==== Records provided

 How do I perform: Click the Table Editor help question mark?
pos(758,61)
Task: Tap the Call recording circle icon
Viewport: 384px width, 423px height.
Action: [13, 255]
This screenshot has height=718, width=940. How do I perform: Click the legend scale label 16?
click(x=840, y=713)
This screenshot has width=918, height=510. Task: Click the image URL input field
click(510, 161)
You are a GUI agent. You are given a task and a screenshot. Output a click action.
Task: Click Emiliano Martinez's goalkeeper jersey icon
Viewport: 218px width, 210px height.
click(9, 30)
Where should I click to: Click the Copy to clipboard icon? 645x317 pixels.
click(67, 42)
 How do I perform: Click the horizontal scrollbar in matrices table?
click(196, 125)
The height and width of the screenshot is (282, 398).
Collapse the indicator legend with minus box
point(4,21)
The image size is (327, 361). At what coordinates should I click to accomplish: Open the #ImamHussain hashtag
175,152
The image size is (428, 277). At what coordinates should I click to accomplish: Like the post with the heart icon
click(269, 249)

========
==== Records provided

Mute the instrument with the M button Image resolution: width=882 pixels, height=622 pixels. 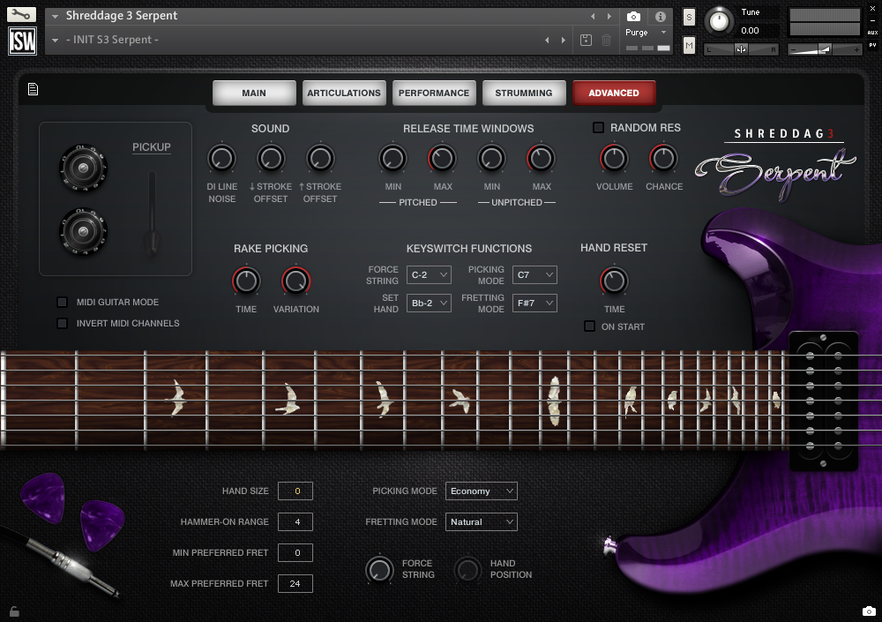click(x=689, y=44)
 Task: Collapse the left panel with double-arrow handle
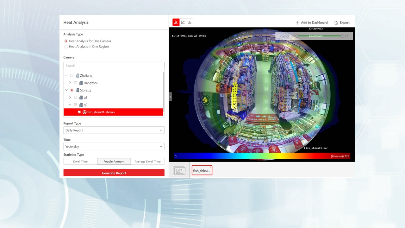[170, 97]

========

Exercise requirements: Echo the data starting at the line that contains "How do I perform: Click the Table" and ending at the line that contains "click(269, 249)", reproducing every line in that range exactly.

Output of the task:
 How do I perform: Click the Table Editor help question mark?
pos(758,61)
Task: Tap the Call recording circle icon
Viewport: 384px width, 423px height.
Action: [13, 255]
This screenshot has height=718, width=940. How do I perform: Click the legend scale label 16?
click(x=840, y=713)
This screenshot has width=918, height=510. Task: Click the image URL input field
click(510, 161)
You are a GUI agent. You are given a task and a screenshot. Output a click action.
Task: Click Emiliano Martinez's goalkeeper jersey icon
Viewport: 218px width, 210px height.
click(9, 30)
Where should I click to: Click the Copy to clipboard icon? 645x317 pixels.
click(67, 42)
 How do I perform: Click the horizontal scrollbar in matrices table?
click(196, 125)
The height and width of the screenshot is (282, 398).
Collapse the indicator legend with minus box
point(4,21)
The image size is (327, 361). At what coordinates should I click to accomplish: Open the #ImamHussain hashtag
175,152
The image size is (428, 277). At what coordinates should I click to accomplish: Like the post with the heart icon
click(269, 249)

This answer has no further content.